Meeting Kumar Shahani
Soft-spoken, good-looking if ultra-fragile (rather like the late Madurai Mani Iyer), intellectually very sophisticated, Kumar Shahani carries his ‘celebrity’ status very lightly indeed.
The maker of Maya Darpan who was here on the special invitation of Bangalore Film Society was relaxing in his room at Hotel Gautam after the somewhat stifling ardours of an inauguration. We were a small group, expecting fully to be overawed by Shahini’s formidable reputation.
But, as it turned out, he wore his learning lightly, leaning neither to the gravely ponderous or the willfully ridiculous. He was simply himself, a man who had made an imperishable masterpiece several years ago and had lived unbitterly in the shade of that ‘Heraclitan’ grandeur.
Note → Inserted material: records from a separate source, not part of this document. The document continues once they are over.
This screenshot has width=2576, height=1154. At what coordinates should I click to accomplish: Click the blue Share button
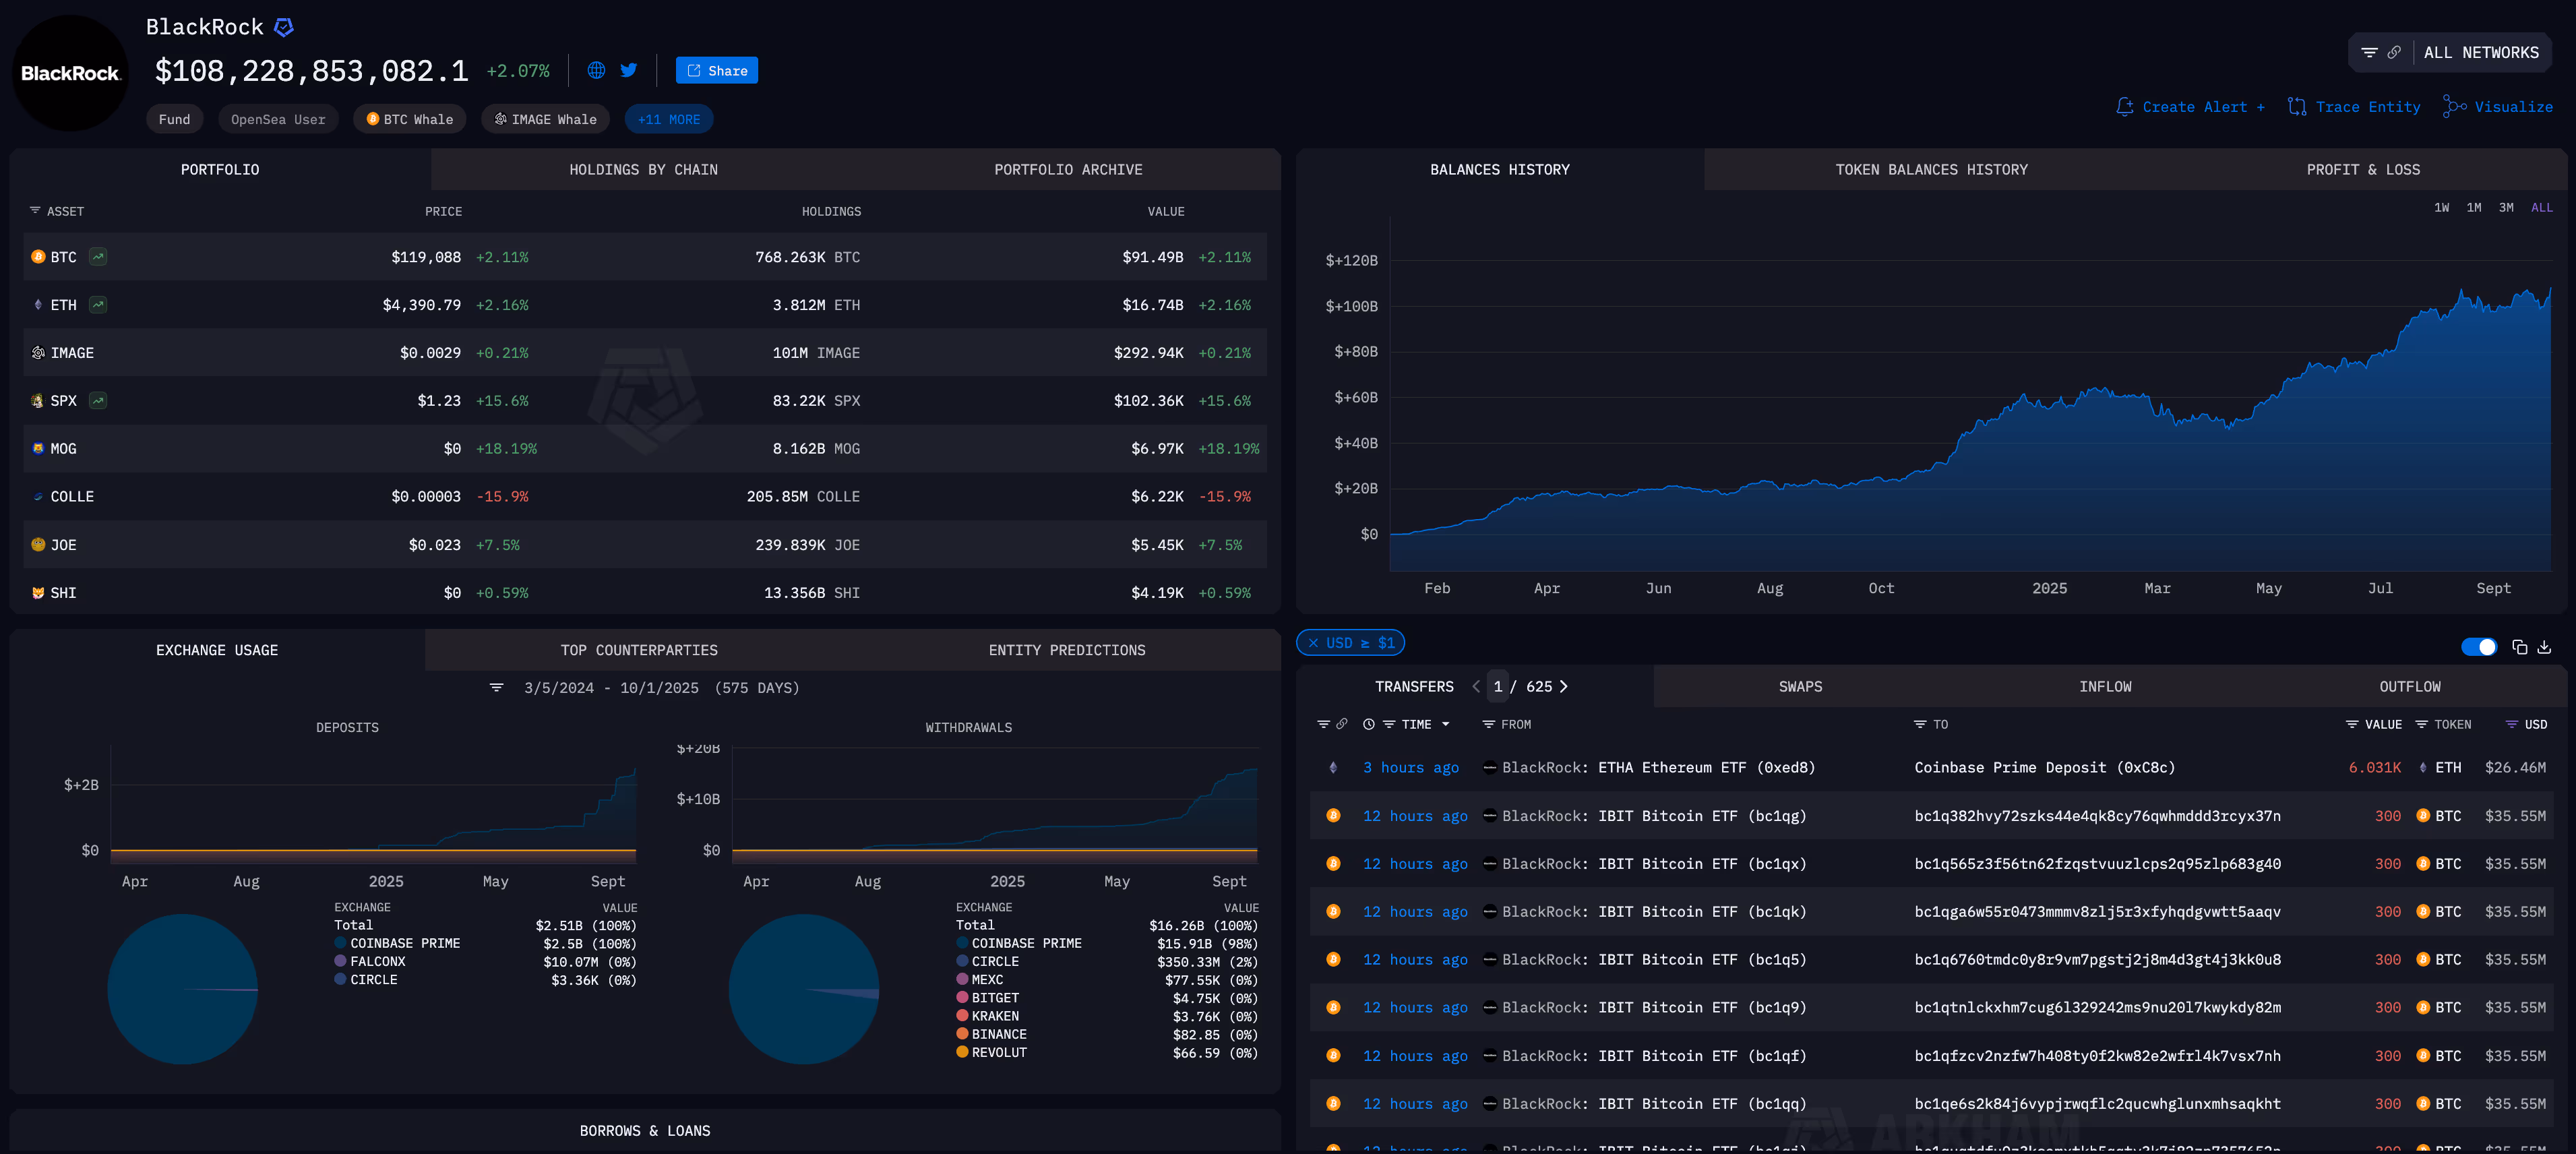[716, 70]
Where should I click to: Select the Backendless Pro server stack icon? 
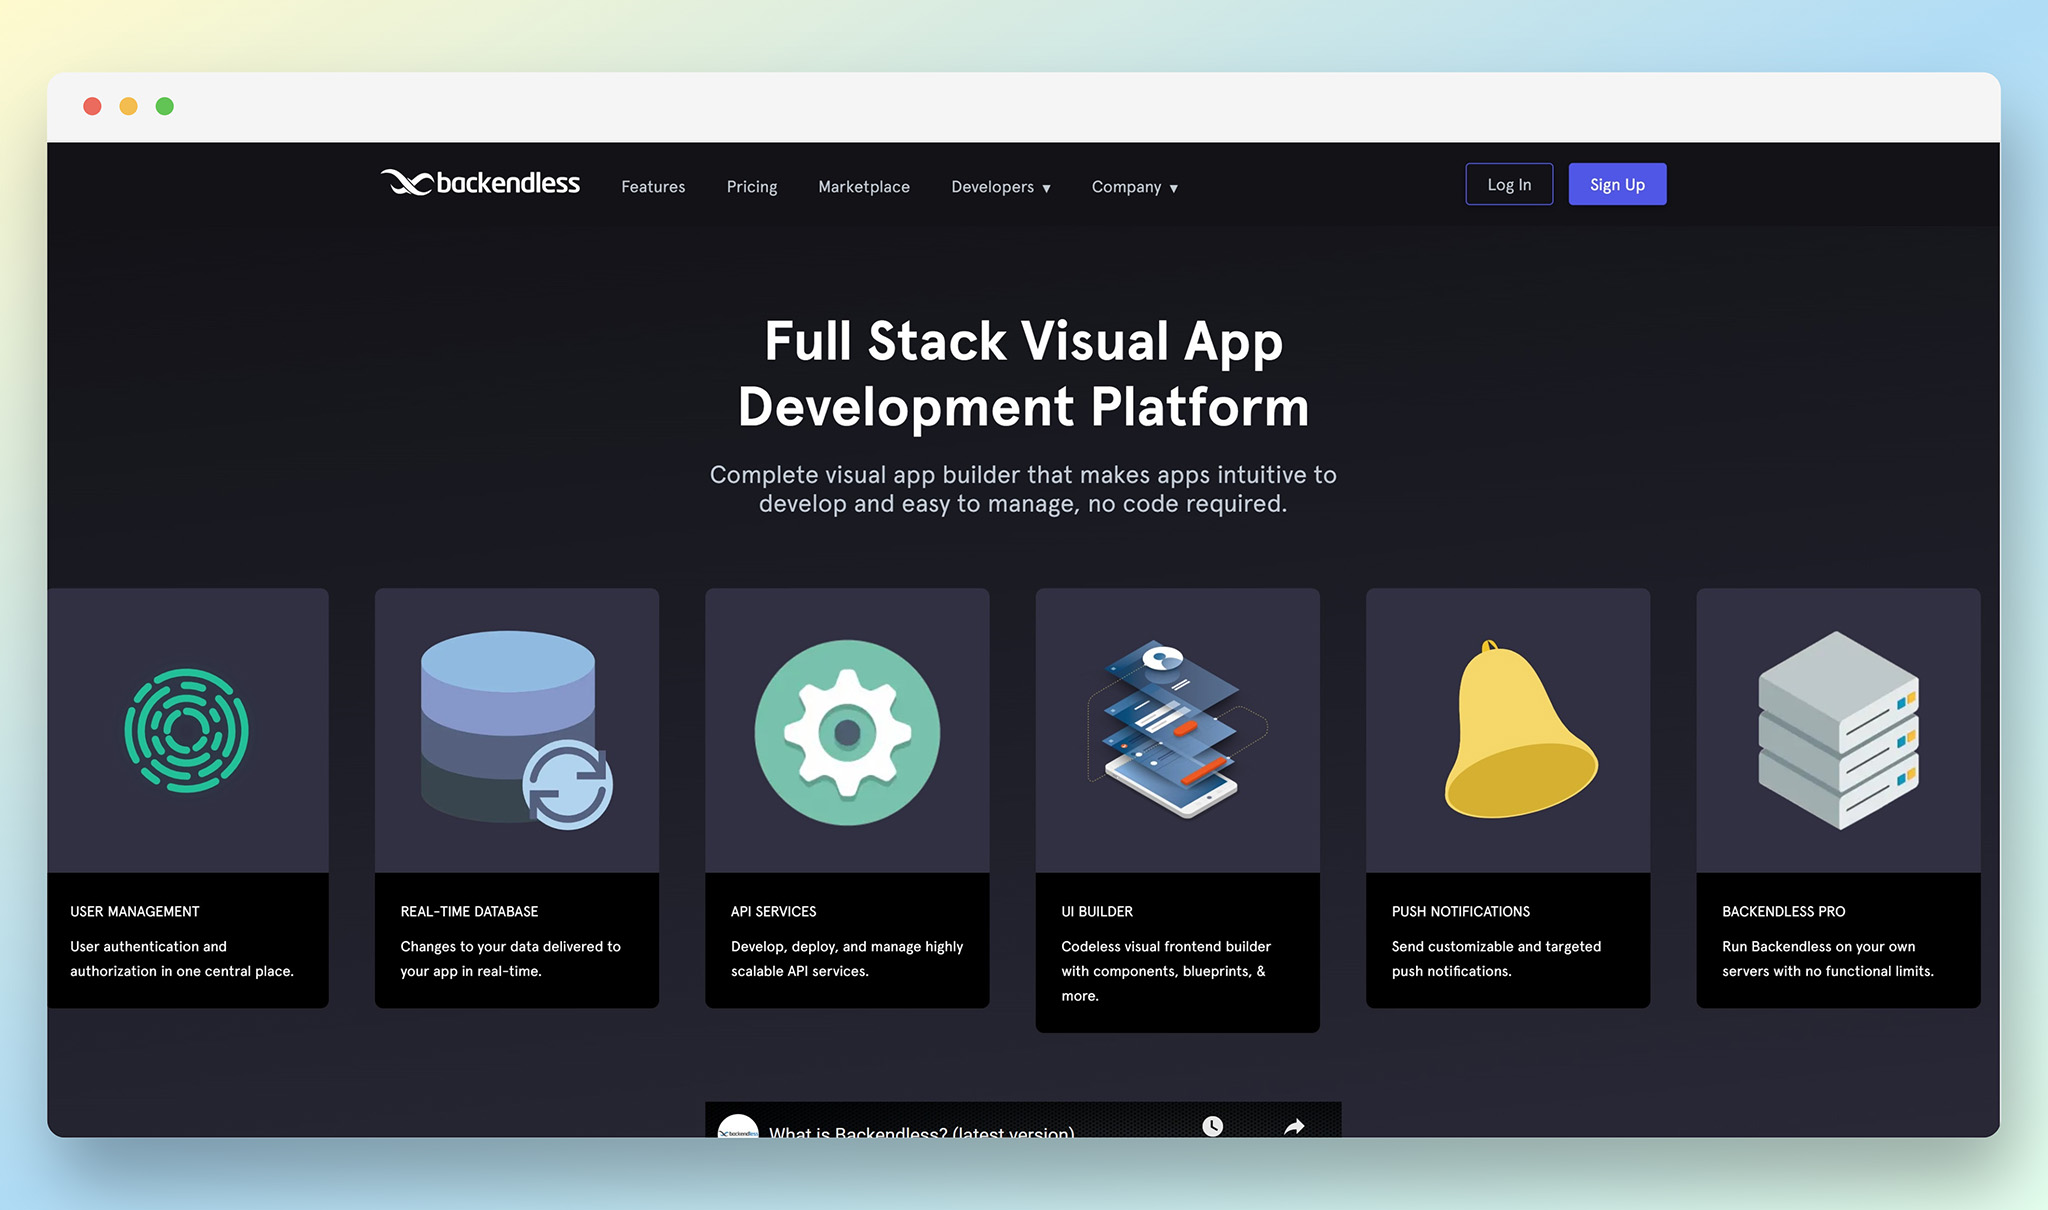click(x=1838, y=730)
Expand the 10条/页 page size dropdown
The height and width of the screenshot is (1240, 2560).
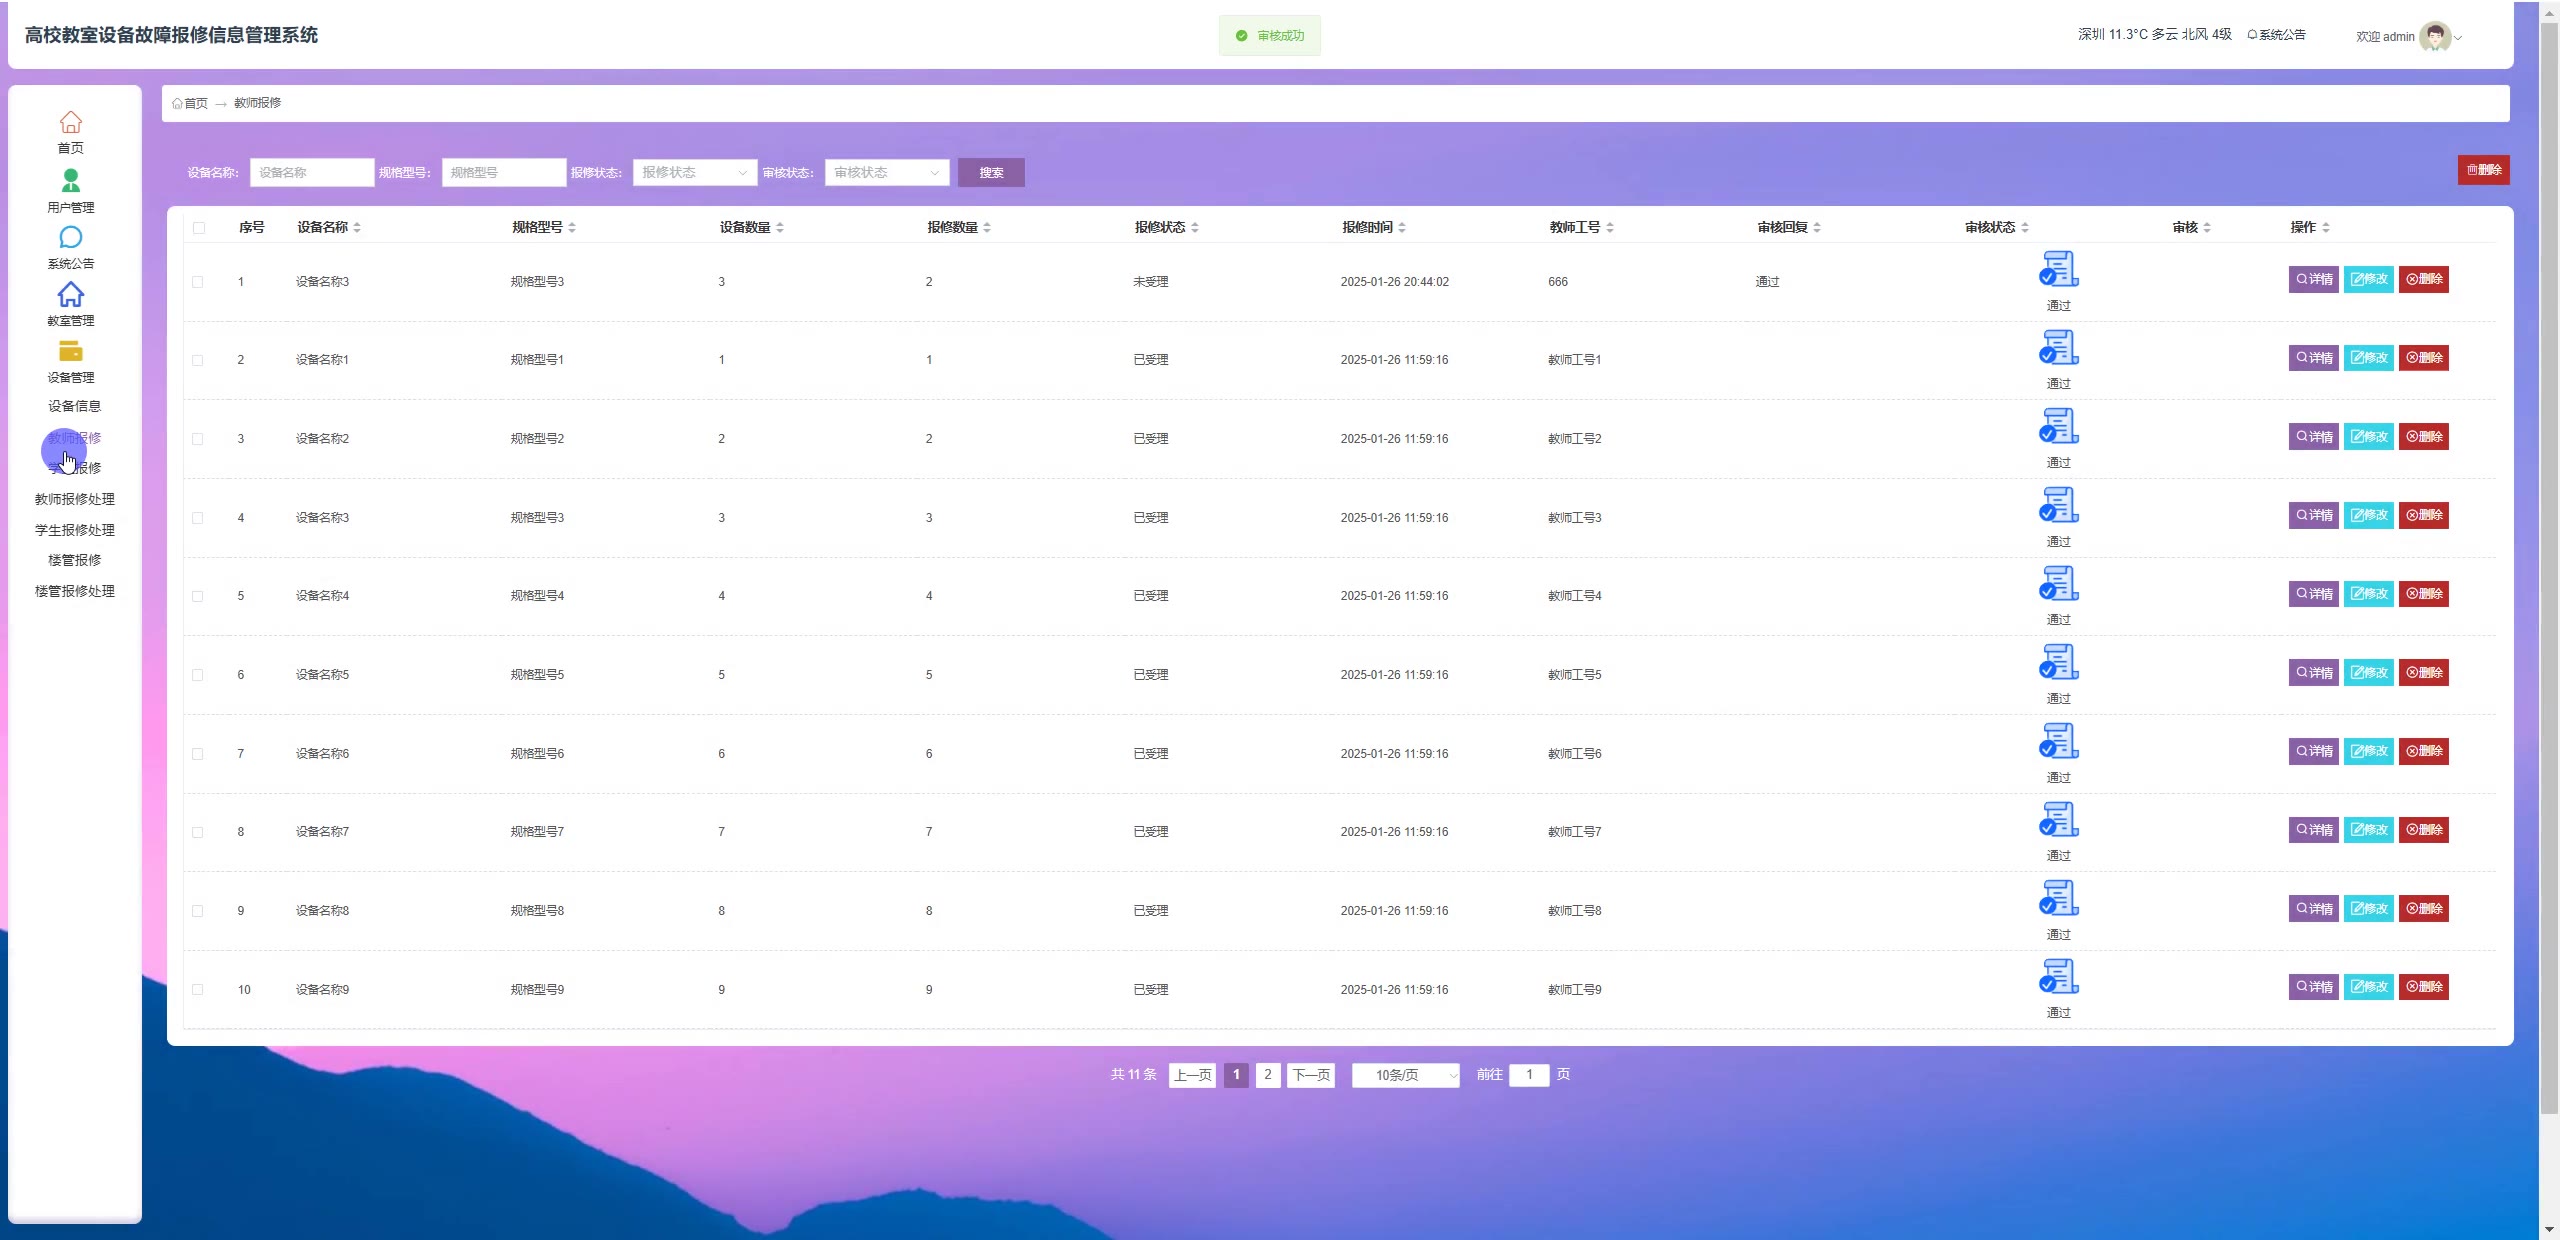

Yes, he liked Heraclitus and when he had quoted him, a western critic had been disappointed at the absence of definitive Indian wisdom. Some others had expressed surprise that an Indian ate beef (frog legs too) while others made searching enquiries about Tarun’s tikka in ‘Maya Darpan’.
Didn’t it hold any metaphysical significance and so on. “Western critics just don’t understand our films. They are very dishonest. They can be bribed, you know. They are sometimes willing to be patrons. But one wants to be taken for what one is,” Shahani said.
Rossellini
Were there any critics he admired? “Yes. Andre Bazin. He was an idealist but, within that frame, he was very good.” And who were his favourite filmmakers? “Eisenstein, Rossellini.” Shahani was very effusive about Rosselllni whom he met last year when he had gone as member of jury for a Festival in a French provincial town.
“Rossellini too was spiritual but there was a movement towards the material base in his films. He had after all fathered a kind of naturalism in cinema but he repudiated the neo-naturalism in recent French cinema. France had given birth to the New Wave and now you have this neo-naturalism,” Shahani observed.